* **抜粋本文**:
------------------------
脳内世界

私が捉えた真実、感じた真実などを綴った処です。
時に似非自然科学風味に、時にソフト哲学風味に。
その時その瞬間、私の中で、それは真実でした。


※下の方の○年○月っていうのをクリックすると、ひと月ぶんはまとめ読みする事ができます



 七つの大罪 あといくつ?


『滅びへ向かう光よ 全ての死すべき者達よ

嗚呼...茜空{そら}よ 人間は何に従うべきで 何を探すべきなのか?』

(S.o.u.n.d. H.o.r.i.z.o.n 死.せ.る.者.達.の.物.語 -Ι.σ.τ.ο.ρ.ι.α- より)


最近この「脳内世界」はすっかり私のただの日記に成り下がってしまってつまらないが(しかもその日記すらしょーもないモノだが)、これは今しか書けない気がするのでしばらくは書き続ける。



師長さん「”正直こんな事態にまでなったら、内部告発だって充分起こりうるんですよ。でも私たちは別に喧嘩したいわけじゃなくて、協力して仕事がしたくて、私たちはただまっとうに仕事がしたいだけなのに、”…って言ったんよ…」



今日は看護師長さんと病院長、さらに上の人(役職名は忘れた)とかで首脳会議があったらしい。
すると、今回の件に関して、心外科にかかわる麻酔科医たちや他の科のドクターやスタッフも(便乗して)、「心外科医師の尻拭いは嫌だ」「ついていけない」みたいな苦情が多発したらしい。
で、それを見過ごせなくなった病院長は、そういった他スタッフの苦情を受けて心外科のドクターに警告をすると。それで何も変わらなかった場合は、評価をした後に まあ、 パワハラとかそういう扱いとして、正規の手順に沿って処分に持っていく(訴える とか)とのこと。
で、とりあえずPICUはなくさずに、4床のままで回すことになったらしい。

そうですか。要するに私たち三人のみ、もしくはあとほんの少しの人間が、CCUに行ったきりおそらくもどってこれないということですね。


しかし、もともとナースが辞めるとか、個人の主観によるところの大きい問題であるがゆえに、「評価」はきわめて難しいだろうと思う。
------------------------
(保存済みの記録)
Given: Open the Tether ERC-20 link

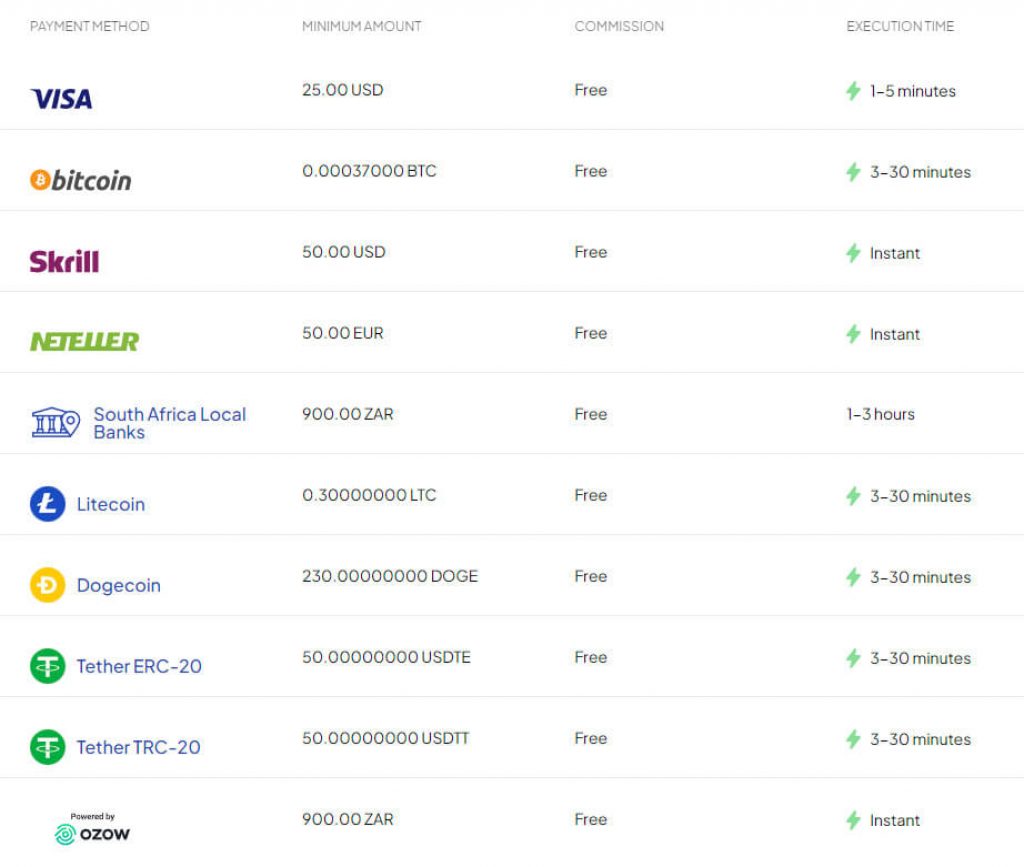Looking at the screenshot, I should [139, 666].
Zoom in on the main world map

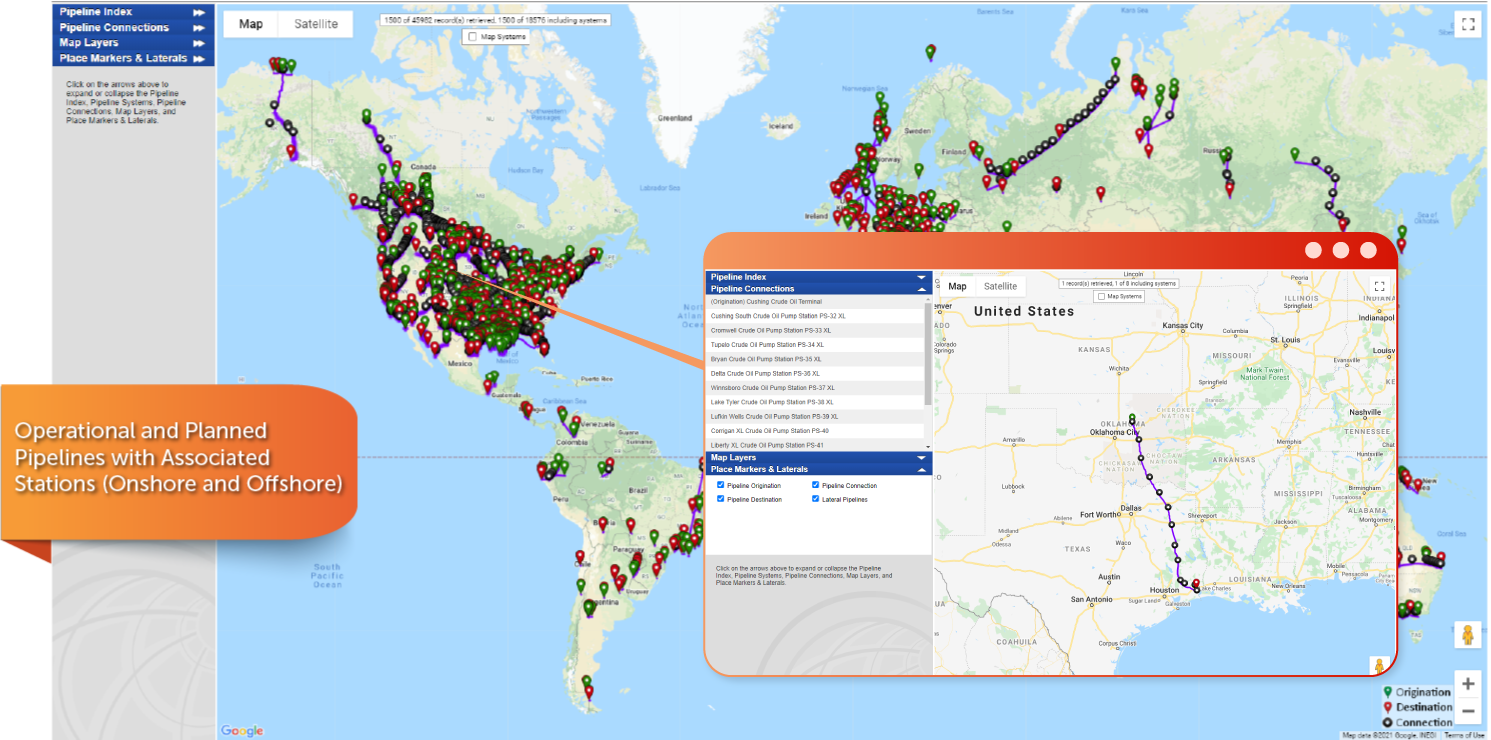click(1467, 684)
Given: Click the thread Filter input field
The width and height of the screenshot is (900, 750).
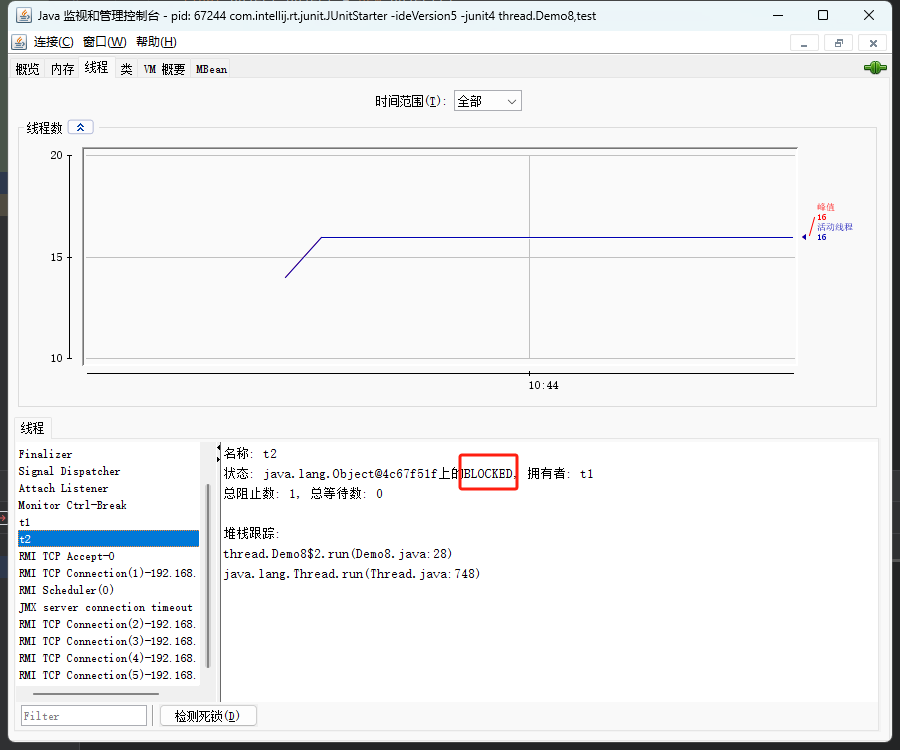Looking at the screenshot, I should tap(84, 716).
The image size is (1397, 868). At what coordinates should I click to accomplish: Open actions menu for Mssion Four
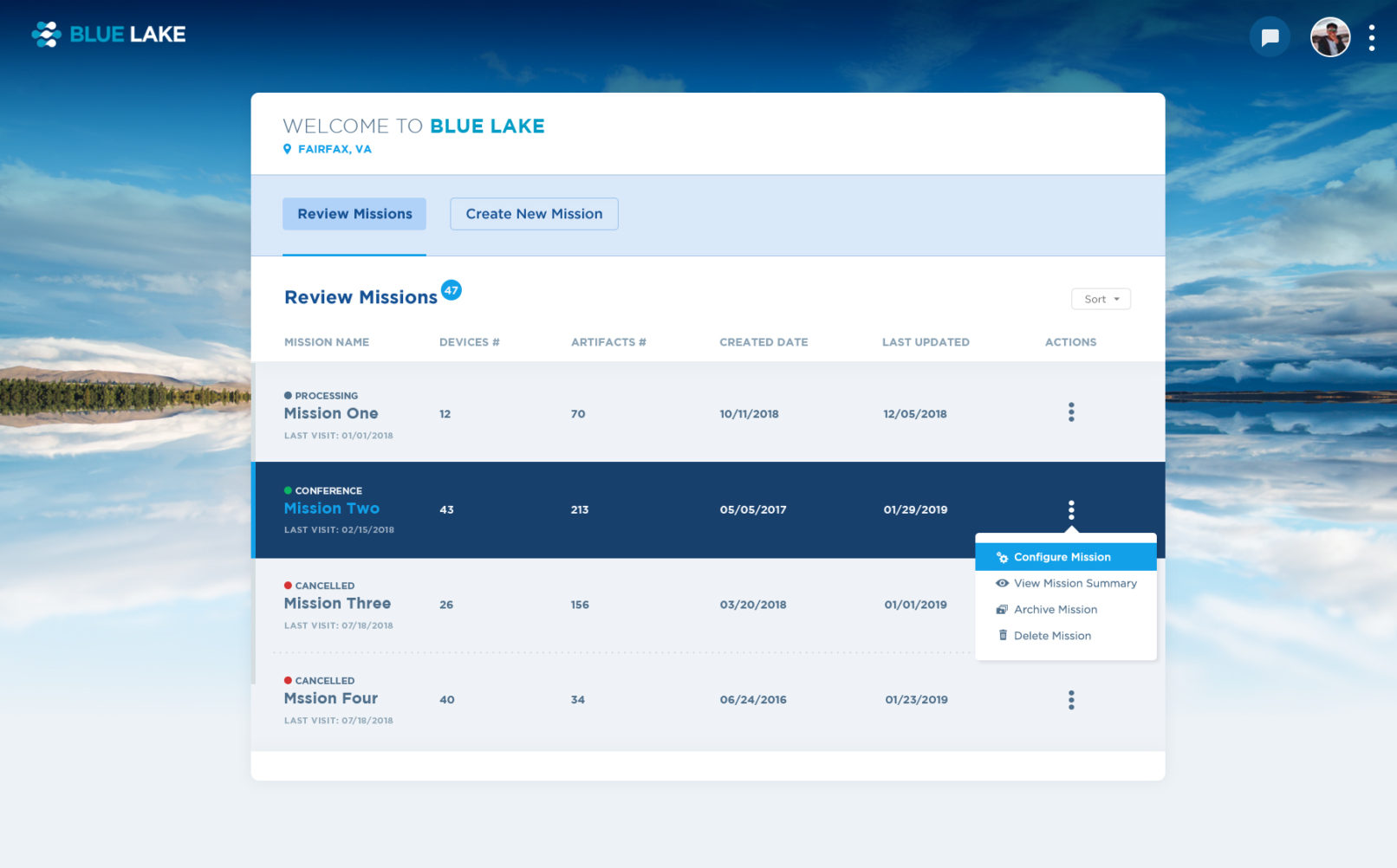1071,700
------------------------
* **練習問題**:
1) 上の抜粋本文について、次の問いに答えてください。
(a) 首脳会議に出ていたのは誰ですか。
(b) 心外科のドクターに警告をすることにしたのは誰ですか。
(c) PICUは何床のまま回すことになりましたか。
2) 上の抜粋本文のうち、「すると、今回の件に関して、心」で始まり「てこれないということですね。」まで続く部分を、一字も変えずに書き写してください。

* **解答**:
1)
(a) 看護師長さんと病院長、さらに上の人(役職名は忘れた)
(b) 病院長
(c) 4床

2)
すると、今回の件に関して、心外科にかかわる麻酔科医たちや他の科のドクターやスタッフも(便乗して)、「心外科医師の尻拭いは嫌だ」「ついていけない」みたいな苦情が多発したらしい。
で、それを見過ごせなくなった病院長は、そういった他スタッフの苦情を受けて心外科のドクターに警告をすると。それで何も変わらなかった場合は、評価をした後に まあ、 パワハラとかそういう扱いとして、正規の手順に沿って処分に持っていく(訴える とか)とのこと。
で、とりあえずPICUはなくさずに、4床のままで回すことになったらしい。

そうですか。要するに私たち三人のみ、もしくはあとほんの少しの人間が、CCUに行ったきりおそらくもどってこれないということですね。